The objective of my PhD is to acquire material properties of objects captured by (multiview) video. This includes dynamic scenes and changing illumination.

The geometric information and materials acquired can then later be changed together with the illumination.

Subsurface Scattering

Subsurface scattering

All non-metallic materials are translucent to some degree. This means that light scatters inside the material before being either absorbed or leaving the material at a different location. This phenomenon is called subsurface scattering. As an example, a translucent marble dragon is shown here. Note the soft and smooth appearance as well as the light diffusing through the marble.

True subsurface scattering cannot be simulated using the ubiquitous BRDF (Bidirectional Reflectance Distribution Function). Instead it requires a full simulation of the BSSRDF (Bidirectional Scattering Surface Reflectance Distribution Function). Traditional methods such as monte-carlo integration are quite good at simulating subsurface scattering, but it becomes costly for highly scattering materials such as milk and skin. For these materials it is better to use a diffusion approximation. The diffusion approximation is much faster while remaining fairly accurate. We presented a multigrid based method capable of rendering heterogeneous, arbitrarily shaped objects within several minutes. This is collaborative work with Tom Mertens.

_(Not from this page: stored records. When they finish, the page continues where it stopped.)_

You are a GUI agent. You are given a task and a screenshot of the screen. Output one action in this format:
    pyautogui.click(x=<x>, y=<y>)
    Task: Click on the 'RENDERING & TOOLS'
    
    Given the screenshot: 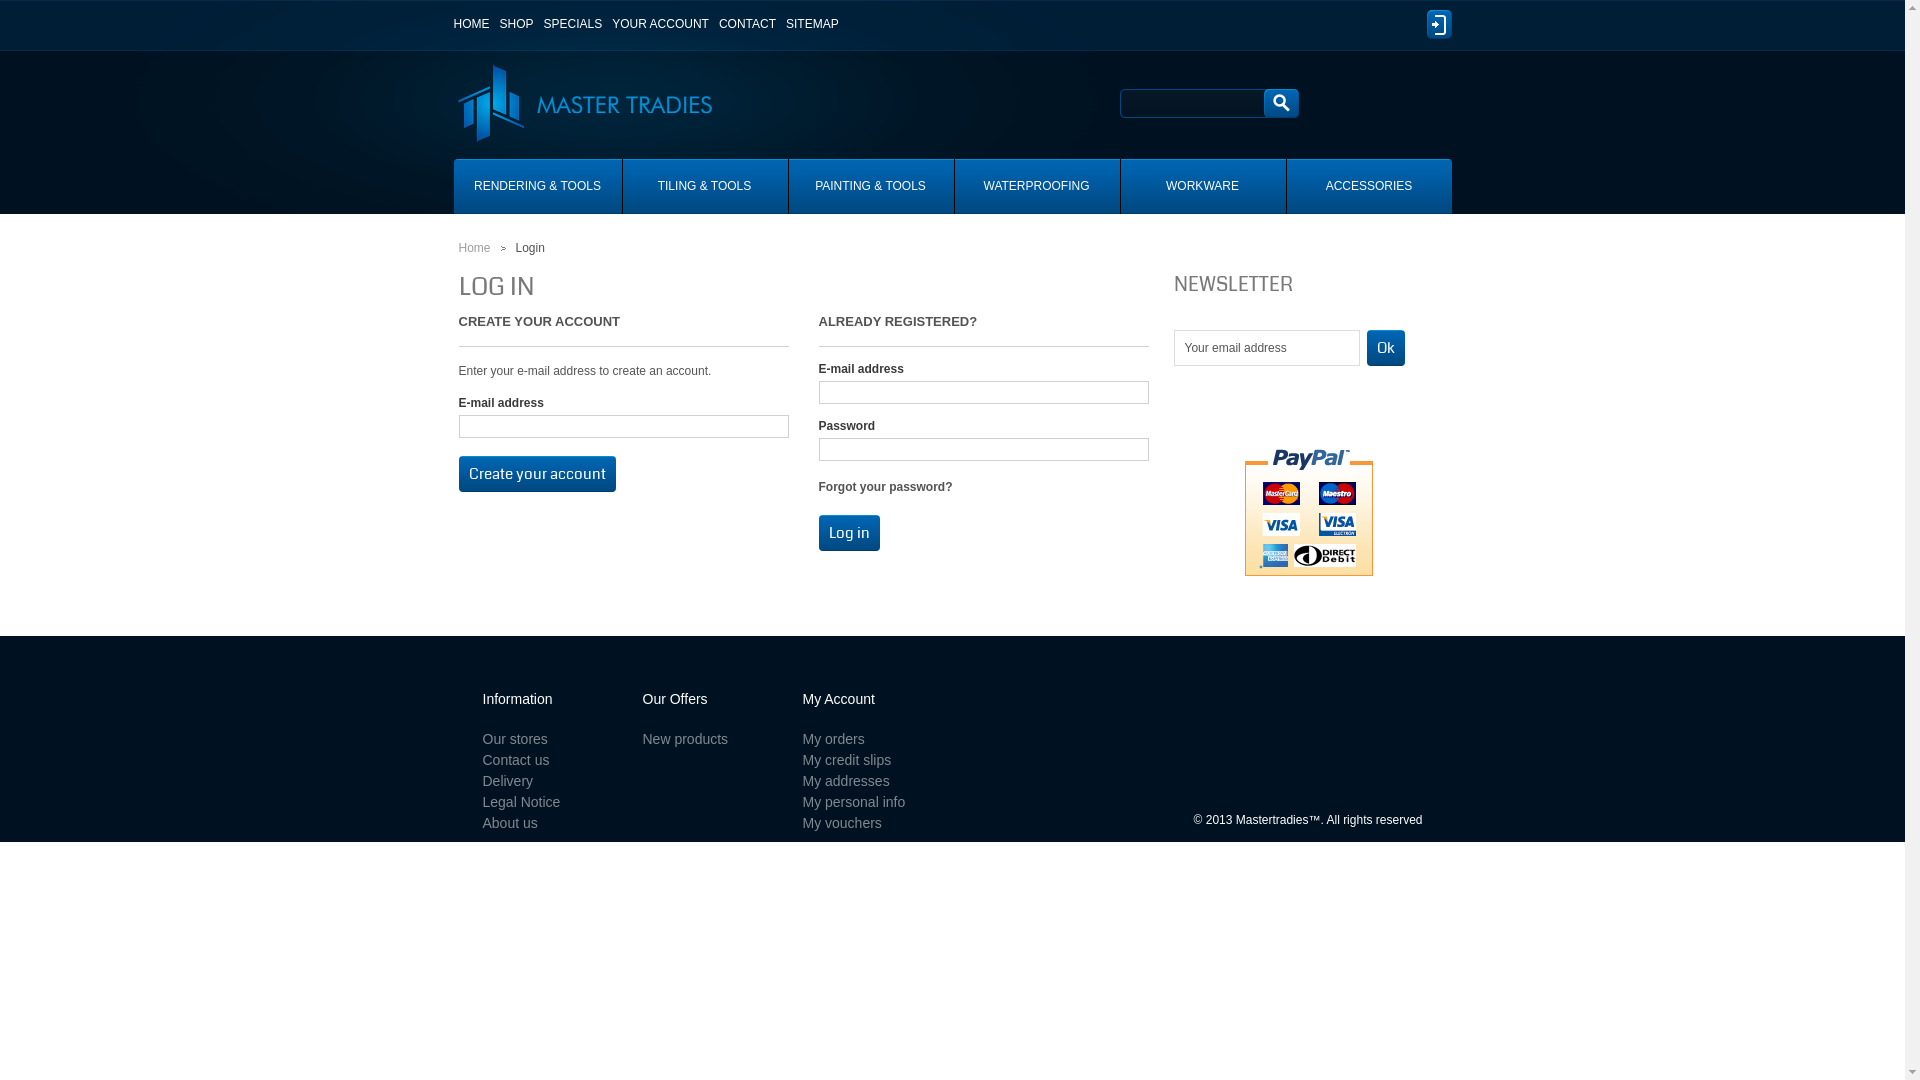 What is the action you would take?
    pyautogui.click(x=453, y=186)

Video Viewpoint Interpolation

Free viewpoint video

This project attempts to expand the user experience by allowing him to change the viewpoint of the video while watching it. This is accomplishing by first capturing the scene using many cameras, and then interpolating between the captured viewpoints. This work focuses on many areas including: stereo vision, matting, optical flow, compression and rendering.

The image is courtesy of Zitnick et al.

Photorealistic Image Synthesis

Global Illumination

The production (rendering) of realistic images in particular requires a precise treatment of lighting effects. This can be achieved by simulating the underlying physical phenomena of light emission, propagation, and reflection.